== Task to complete ==
Set down, word for word, only the lines from the start of the records through the line bearing "Help with codes (173, 1046)"; include no pictures.
——————
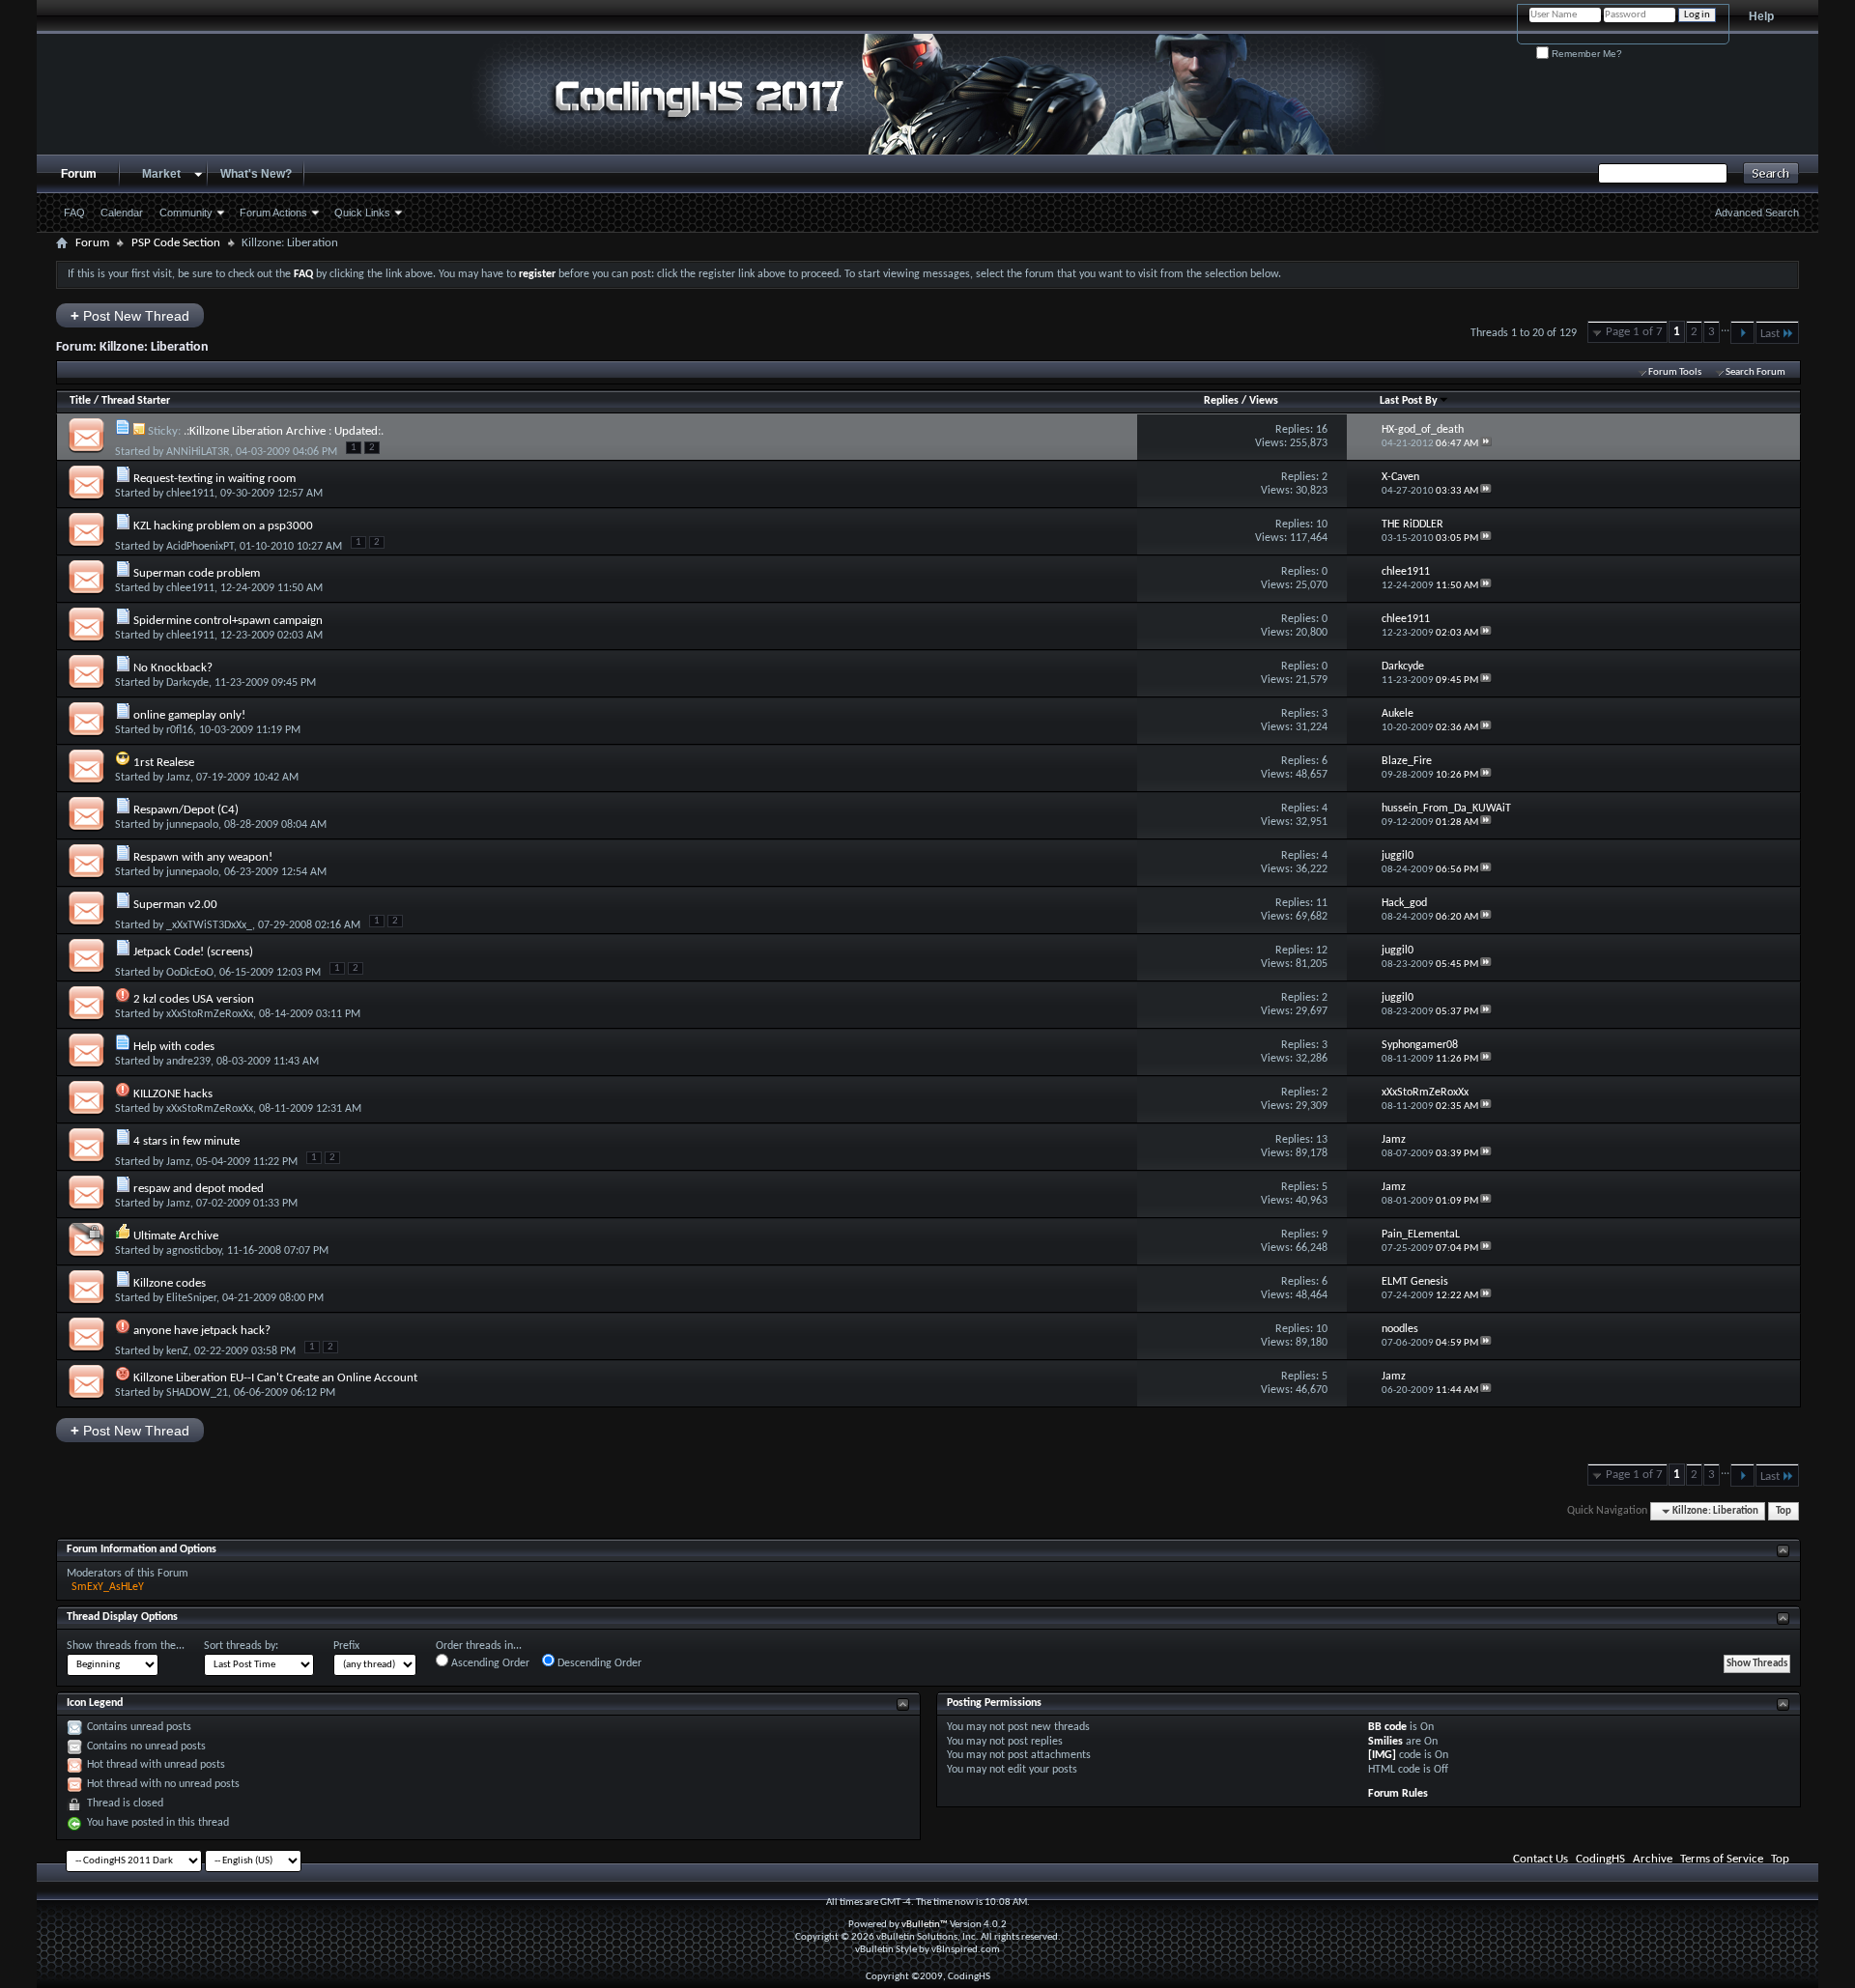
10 (1321, 524)
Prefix (346, 1646)
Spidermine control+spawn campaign (228, 620)
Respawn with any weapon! (202, 857)
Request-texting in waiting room (214, 478)
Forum (79, 174)
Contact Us (1540, 1859)
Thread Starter (135, 401)
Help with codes (173, 1046)
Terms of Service (1721, 1859)
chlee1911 (190, 493)
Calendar (121, 212)
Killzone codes (169, 1283)
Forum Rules (1398, 1794)
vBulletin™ (924, 1924)
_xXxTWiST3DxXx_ (209, 925)
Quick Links (362, 212)
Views (1263, 401)
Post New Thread (130, 315)
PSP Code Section (175, 243)
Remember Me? (1585, 53)
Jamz (178, 777)
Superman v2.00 (175, 904)
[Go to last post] (1486, 444)
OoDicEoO (190, 973)
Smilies (1385, 1741)
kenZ (177, 1351)
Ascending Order (488, 1663)
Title (80, 401)
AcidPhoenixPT (200, 547)
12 (1321, 950)
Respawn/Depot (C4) (186, 810)
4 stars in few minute (186, 1141)
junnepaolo (192, 825)
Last (1770, 333)
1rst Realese (163, 762)
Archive (1652, 1859)
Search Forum (1755, 372)
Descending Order (598, 1663)
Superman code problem (196, 573)
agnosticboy (193, 1251)
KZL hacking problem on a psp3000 (223, 526)
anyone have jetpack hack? (202, 1330)
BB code (1387, 1727)
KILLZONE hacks (173, 1094)
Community (186, 212)
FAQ (74, 212)
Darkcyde (187, 683)
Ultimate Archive (175, 1236)
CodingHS (1600, 1859)
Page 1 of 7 (1634, 332)
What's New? (256, 174)
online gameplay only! (189, 715)
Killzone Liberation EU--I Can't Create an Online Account (275, 1378)
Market (161, 174)
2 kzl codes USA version (193, 999)
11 (1321, 903)
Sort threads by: (241, 1646)
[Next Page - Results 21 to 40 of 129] (1742, 332)
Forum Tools (1674, 372)
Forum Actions (273, 212)
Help (1761, 16)
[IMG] (1382, 1755)
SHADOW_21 (197, 1393)
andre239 (188, 1061)
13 (1321, 1140)
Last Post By (1409, 401)
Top (1783, 1511)
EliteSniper (191, 1298)
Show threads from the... (126, 1646)
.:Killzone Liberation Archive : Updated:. (284, 431)
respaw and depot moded (198, 1188)
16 (1321, 430)
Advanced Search (1757, 212)
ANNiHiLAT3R (198, 452)
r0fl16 (179, 730)
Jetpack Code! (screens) (193, 952)
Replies (1221, 401)
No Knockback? (173, 668)
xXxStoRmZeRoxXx (209, 1014)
——————
== Task response ==
10 (1321, 524)
Prefix (346, 1646)
Spidermine control+spawn campaign (228, 620)
Respawn with any weapon! (202, 857)
Request-texting in waiting room (214, 478)
Forum (79, 174)
Contact Us (1540, 1859)
Thread Starter (135, 401)
Help with codes (173, 1046)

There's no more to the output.